Aim of the task: Please copy word for word the lines of the items below, starting at the line that contains "Task: Show more graph tabs via chevron" and ending at the line that contains "coord(256,41)", with nothing added.

Dataset extract:
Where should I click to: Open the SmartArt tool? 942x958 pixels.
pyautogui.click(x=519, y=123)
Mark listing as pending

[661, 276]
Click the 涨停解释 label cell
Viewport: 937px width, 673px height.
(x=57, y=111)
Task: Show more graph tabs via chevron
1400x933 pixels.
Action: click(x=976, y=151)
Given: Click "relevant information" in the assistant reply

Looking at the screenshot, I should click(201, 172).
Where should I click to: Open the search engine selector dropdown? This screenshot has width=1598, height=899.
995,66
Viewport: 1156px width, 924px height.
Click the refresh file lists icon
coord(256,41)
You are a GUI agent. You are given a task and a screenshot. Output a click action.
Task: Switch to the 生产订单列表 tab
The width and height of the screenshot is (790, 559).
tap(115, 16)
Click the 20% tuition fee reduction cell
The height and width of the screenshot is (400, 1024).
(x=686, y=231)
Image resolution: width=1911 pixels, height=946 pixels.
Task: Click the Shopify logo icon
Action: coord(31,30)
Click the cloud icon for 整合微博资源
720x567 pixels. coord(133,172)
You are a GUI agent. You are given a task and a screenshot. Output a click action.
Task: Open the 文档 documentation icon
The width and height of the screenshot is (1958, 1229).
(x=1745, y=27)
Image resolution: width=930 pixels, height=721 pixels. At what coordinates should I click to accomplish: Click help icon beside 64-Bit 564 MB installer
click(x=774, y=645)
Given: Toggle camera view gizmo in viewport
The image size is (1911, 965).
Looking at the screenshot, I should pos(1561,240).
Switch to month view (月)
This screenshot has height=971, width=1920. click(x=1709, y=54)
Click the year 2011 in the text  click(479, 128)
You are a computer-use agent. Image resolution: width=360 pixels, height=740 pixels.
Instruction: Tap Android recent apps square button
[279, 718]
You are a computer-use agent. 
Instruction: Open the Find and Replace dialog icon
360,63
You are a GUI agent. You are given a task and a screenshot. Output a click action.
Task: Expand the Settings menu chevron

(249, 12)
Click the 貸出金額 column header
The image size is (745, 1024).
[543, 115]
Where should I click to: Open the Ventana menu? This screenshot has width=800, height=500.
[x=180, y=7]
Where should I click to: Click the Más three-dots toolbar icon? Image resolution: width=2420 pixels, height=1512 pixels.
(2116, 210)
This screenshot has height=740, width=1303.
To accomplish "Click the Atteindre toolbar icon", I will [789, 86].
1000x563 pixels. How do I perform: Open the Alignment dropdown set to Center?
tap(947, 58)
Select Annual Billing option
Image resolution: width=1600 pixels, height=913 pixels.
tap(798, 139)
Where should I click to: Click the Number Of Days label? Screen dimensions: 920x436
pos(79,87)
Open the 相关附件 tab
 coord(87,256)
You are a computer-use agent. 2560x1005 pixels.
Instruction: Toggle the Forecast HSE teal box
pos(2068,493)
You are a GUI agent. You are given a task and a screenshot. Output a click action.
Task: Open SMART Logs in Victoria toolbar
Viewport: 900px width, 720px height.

Task answer:
Task: Show more graph tabs via chevron
1400x933 pixels.
Action: click(x=976, y=151)
Given: Click "relevant information" in the assistant reply

Looking at the screenshot, I should click(201, 172).
Where should I click to: Open the search engine selector dropdown? This screenshot has width=1598, height=899.
995,66
Viewport: 1156px width, 924px height.
Click the refresh file lists icon
coord(256,41)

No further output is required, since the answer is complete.